> [READING PASSAGE]:

The turkey vulture extends its wing ─ its only wing ─ as if to say, “Look what happened to me.” The bird, named Socrates, is one of several non-releasable birds of prey being cared for at Wild Ontario, a non-profit, student-run organization based at the Ontario Veterinary College (OVC). The student volunteers are trying to raise $250,000 to build a new facility at the Arboretum to house the birds and educate the public.

“This is what I’ve always wanted to do,” says Jenn Bock, director of Wild Ontario and a 2007 U of G zoology grad. “I really like teaching the public about wildlife.”

She begins her lesson by explaining that some of the fastest, strongest and most intelligent birds ─ peregrine falcons, great horned owls and vultures ─ are found in Ontario.

Public education is an important part of Wild Ontario’s mandate. The birds have visited elementary and high schools, Boy Scout and Girl Guide clubs, the Ontario Science Centre and the Royal Ontario Museum.

Each bird has a story, and each story begins with a tragic encounter with humans.

Socrates was hit by a car. When he was brought to OVC’s Wild Bird Clinic in 1987, his wing was so badly damaged it couldn’t be saved. But the pioneering surgical technique used to treat him has since been perfected and used to save other birds with similar injuries.

Socrates is one of the lucky ones. Even though he lost his wing, he was spared a less fortunate fate. Mending a broken wing involves costly surgery that can reach several thousand dollars. Since wild birds don’t have owners who can foot the bill, rescue centres that can’t afford to perform these procedures are faced with only one option: euthanasia.

> [YOUR TASKS]:
1. According to the Wild Ontario passage, why do some rescue centres have to euthanize wild birds with broken wings? Answer in one to three sentences.
2. Quote the Wild Ontario passage word for word, starting with "Public education is" and going on through "Royal Ontario Museum.".
The items after this point come from a different source than the Wild Ontario passage.

> [DATASET EXTRACT]:
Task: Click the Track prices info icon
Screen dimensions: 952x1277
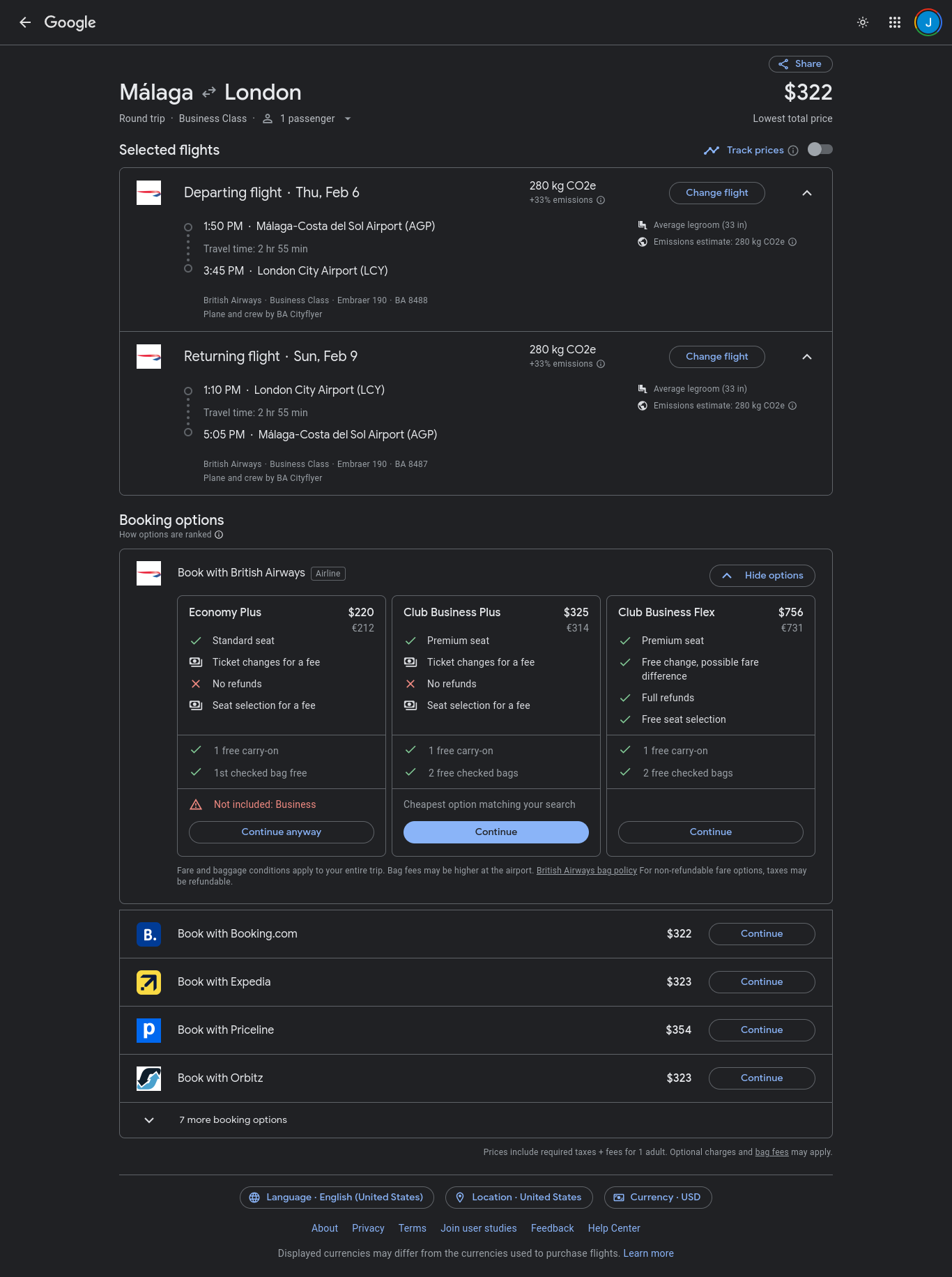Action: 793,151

--

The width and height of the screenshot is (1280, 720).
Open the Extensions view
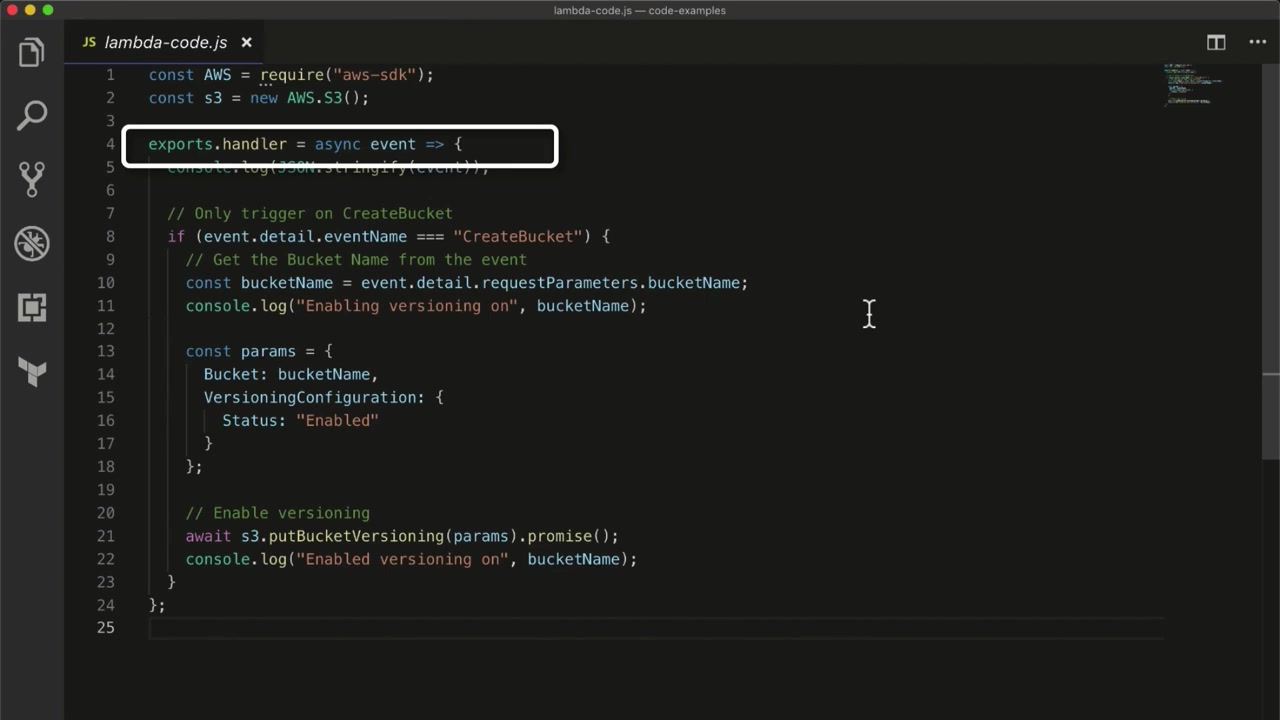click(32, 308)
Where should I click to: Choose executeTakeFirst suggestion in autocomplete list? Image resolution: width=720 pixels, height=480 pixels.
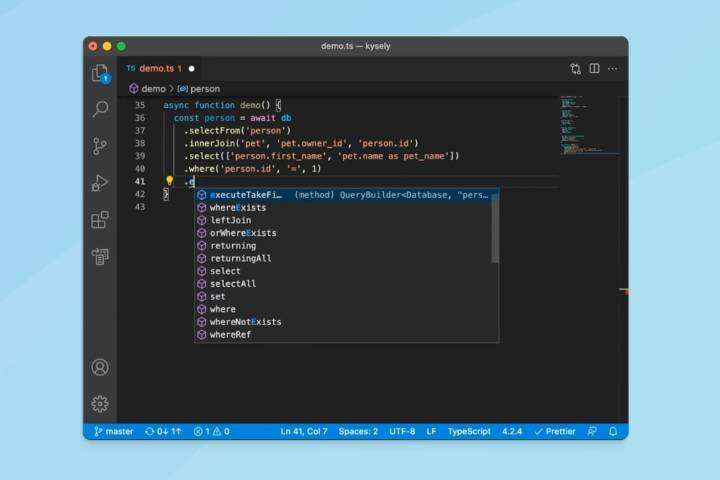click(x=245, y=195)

---

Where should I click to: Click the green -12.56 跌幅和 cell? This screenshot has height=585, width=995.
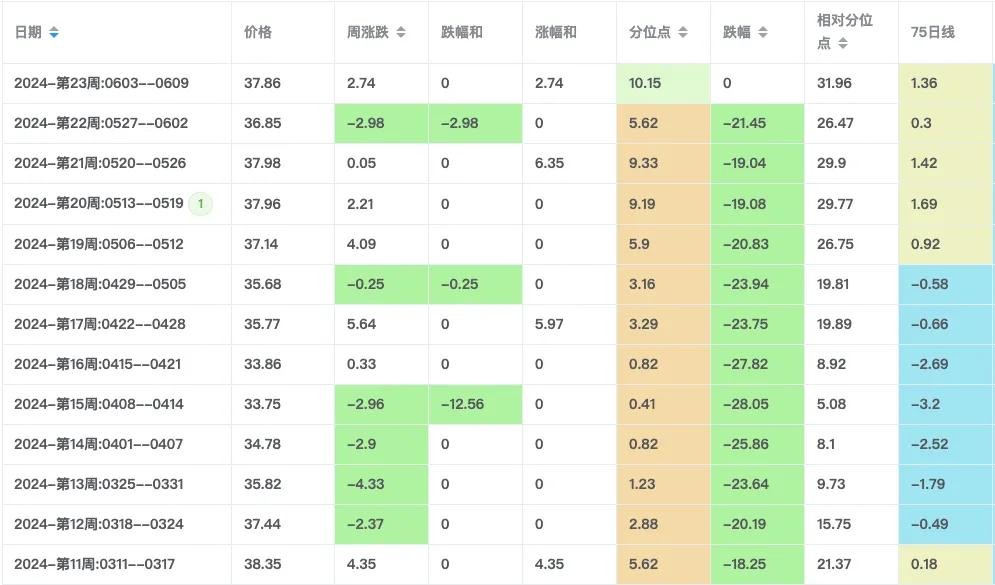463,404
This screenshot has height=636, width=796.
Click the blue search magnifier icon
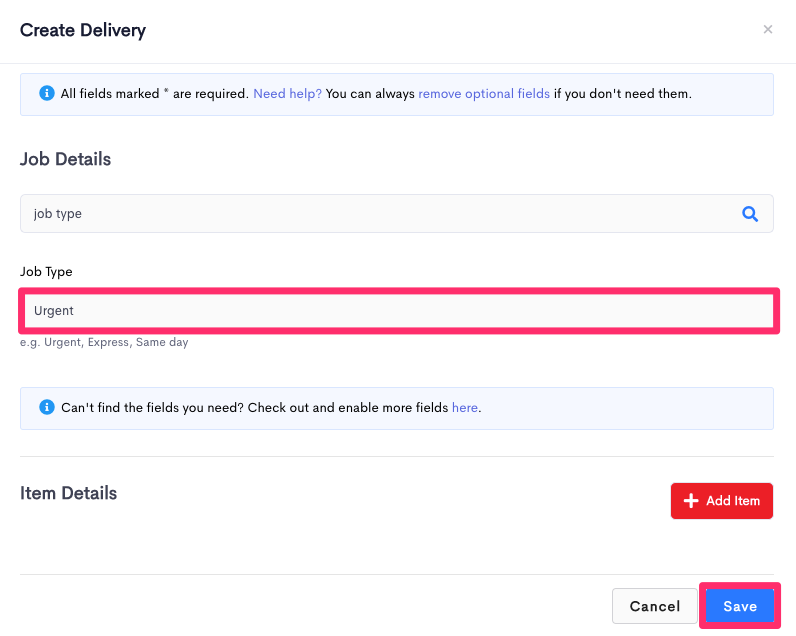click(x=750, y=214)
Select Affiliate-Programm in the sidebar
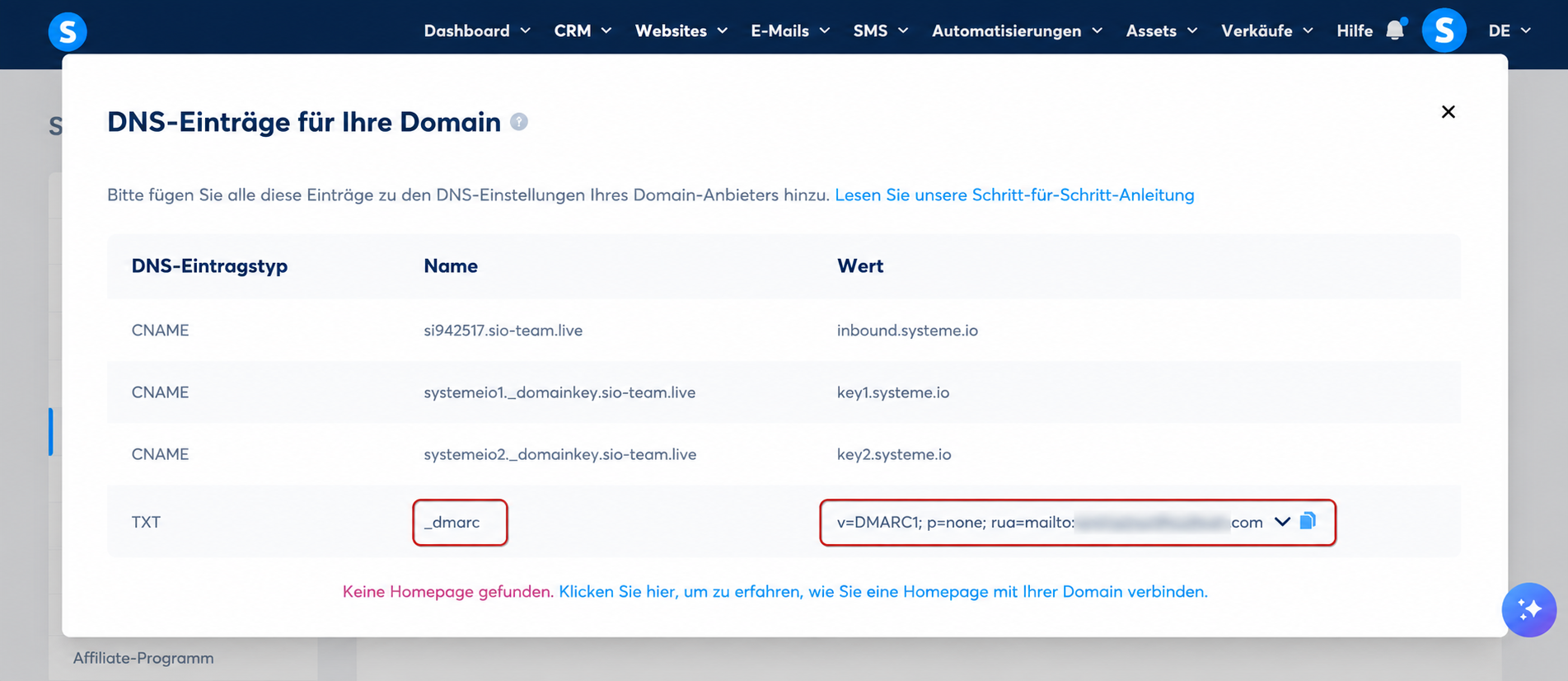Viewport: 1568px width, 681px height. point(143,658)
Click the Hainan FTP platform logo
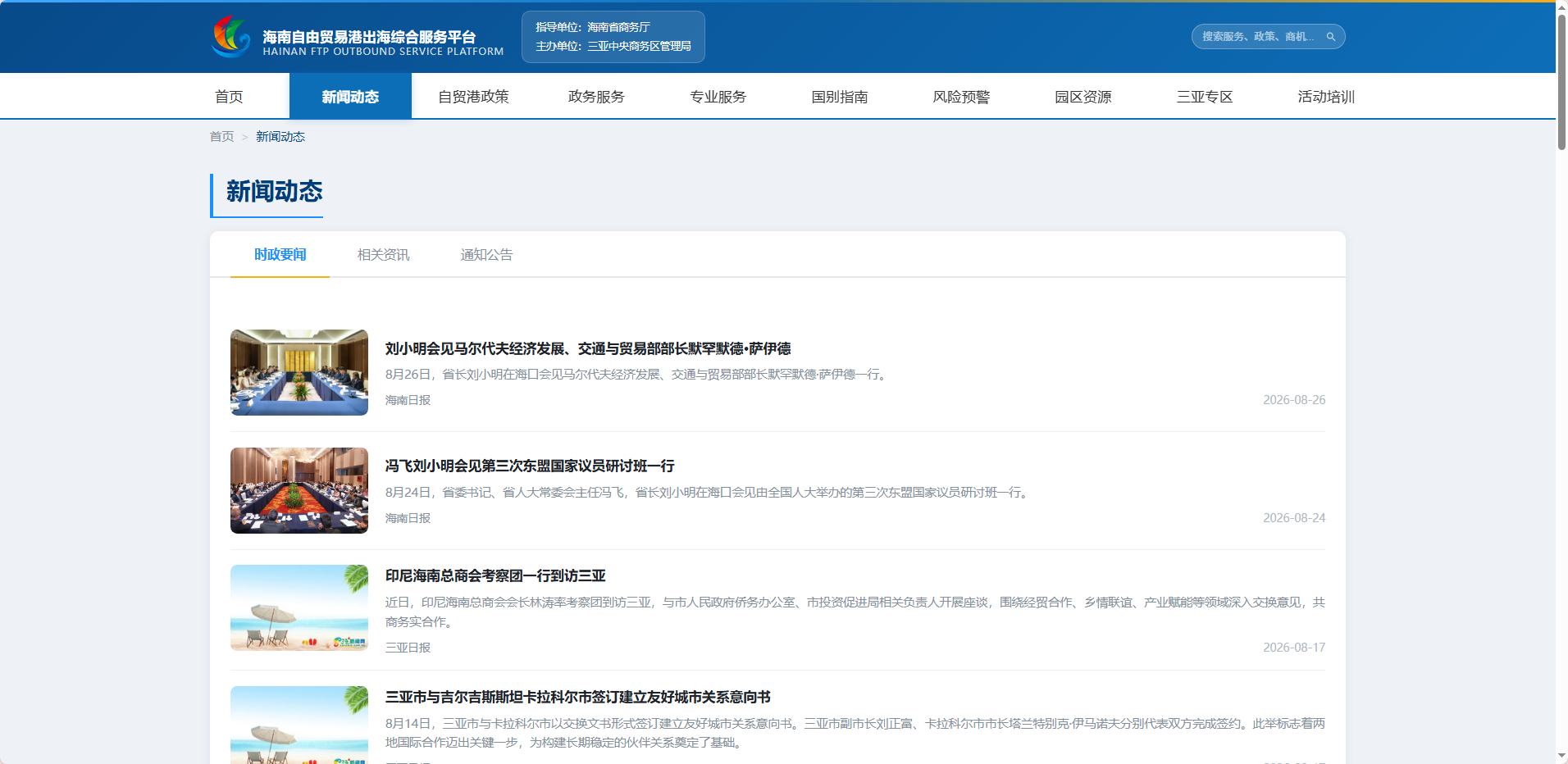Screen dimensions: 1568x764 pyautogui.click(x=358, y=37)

> [SOLUTION SET]:
1. Mending a broken wing requires costly surgery that can reach several thousand dollars, and wild birds have no owners who can pay for it. Rescue centres that can't afford these procedures are left with euthanasia as their only option.

2.
Public education is an important part of Wild Ontario’s mandate. The birds have visited elementary and high schools, Boy Scout and Girl Guide clubs, the Ontario Science Centre and the Royal Ontario Museum.